* Start Records supplied *

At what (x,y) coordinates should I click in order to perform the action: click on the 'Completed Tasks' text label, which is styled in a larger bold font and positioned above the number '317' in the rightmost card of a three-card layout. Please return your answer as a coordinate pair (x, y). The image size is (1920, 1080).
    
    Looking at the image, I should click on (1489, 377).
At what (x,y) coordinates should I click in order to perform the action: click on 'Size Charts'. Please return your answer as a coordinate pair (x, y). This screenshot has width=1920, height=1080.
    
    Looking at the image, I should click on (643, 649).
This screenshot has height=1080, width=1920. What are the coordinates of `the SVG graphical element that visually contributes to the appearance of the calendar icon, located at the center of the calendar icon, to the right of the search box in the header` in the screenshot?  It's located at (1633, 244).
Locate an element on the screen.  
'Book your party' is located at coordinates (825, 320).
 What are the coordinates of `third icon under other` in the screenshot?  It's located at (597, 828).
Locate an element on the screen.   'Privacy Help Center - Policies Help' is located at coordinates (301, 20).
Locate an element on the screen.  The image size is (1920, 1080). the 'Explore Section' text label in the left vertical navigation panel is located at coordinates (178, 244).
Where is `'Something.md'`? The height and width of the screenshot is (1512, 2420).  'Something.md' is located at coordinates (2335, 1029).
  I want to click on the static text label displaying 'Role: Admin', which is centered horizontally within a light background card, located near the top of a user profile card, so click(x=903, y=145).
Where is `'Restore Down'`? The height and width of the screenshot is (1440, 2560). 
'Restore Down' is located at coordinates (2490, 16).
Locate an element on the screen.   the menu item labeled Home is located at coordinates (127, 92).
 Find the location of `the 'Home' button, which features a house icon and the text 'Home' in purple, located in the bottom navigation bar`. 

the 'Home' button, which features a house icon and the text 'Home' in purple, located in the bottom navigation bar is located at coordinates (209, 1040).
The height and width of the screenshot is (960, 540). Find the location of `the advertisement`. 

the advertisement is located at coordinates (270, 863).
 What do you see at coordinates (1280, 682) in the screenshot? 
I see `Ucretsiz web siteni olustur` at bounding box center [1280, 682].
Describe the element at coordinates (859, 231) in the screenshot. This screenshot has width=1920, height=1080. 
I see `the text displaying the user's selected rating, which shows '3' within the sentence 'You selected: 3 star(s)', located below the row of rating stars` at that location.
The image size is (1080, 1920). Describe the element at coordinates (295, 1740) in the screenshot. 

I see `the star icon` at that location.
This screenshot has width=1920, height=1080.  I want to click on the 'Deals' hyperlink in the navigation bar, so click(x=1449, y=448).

* End Records supplied *

▸ **Problem to work on**: Repeat the lines above word for word, from the line with "coordinates (127, 92)." up to and including the last line.

▸ **Reply to the task**:
Locate an element on the screen.   the menu item labeled Home is located at coordinates (127, 92).
 Find the location of `the 'Home' button, which features a house icon and the text 'Home' in purple, located in the bottom navigation bar`. 

the 'Home' button, which features a house icon and the text 'Home' in purple, located in the bottom navigation bar is located at coordinates (209, 1040).
The height and width of the screenshot is (960, 540). Find the location of `the advertisement`. 

the advertisement is located at coordinates (270, 863).
 What do you see at coordinates (1280, 682) in the screenshot? 
I see `Ucretsiz web siteni olustur` at bounding box center [1280, 682].
Describe the element at coordinates (859, 231) in the screenshot. This screenshot has width=1920, height=1080. 
I see `the text displaying the user's selected rating, which shows '3' within the sentence 'You selected: 3 star(s)', located below the row of rating stars` at that location.
The image size is (1080, 1920). Describe the element at coordinates (295, 1740) in the screenshot. 

I see `the star icon` at that location.
This screenshot has width=1920, height=1080.  I want to click on the 'Deals' hyperlink in the navigation bar, so click(x=1449, y=448).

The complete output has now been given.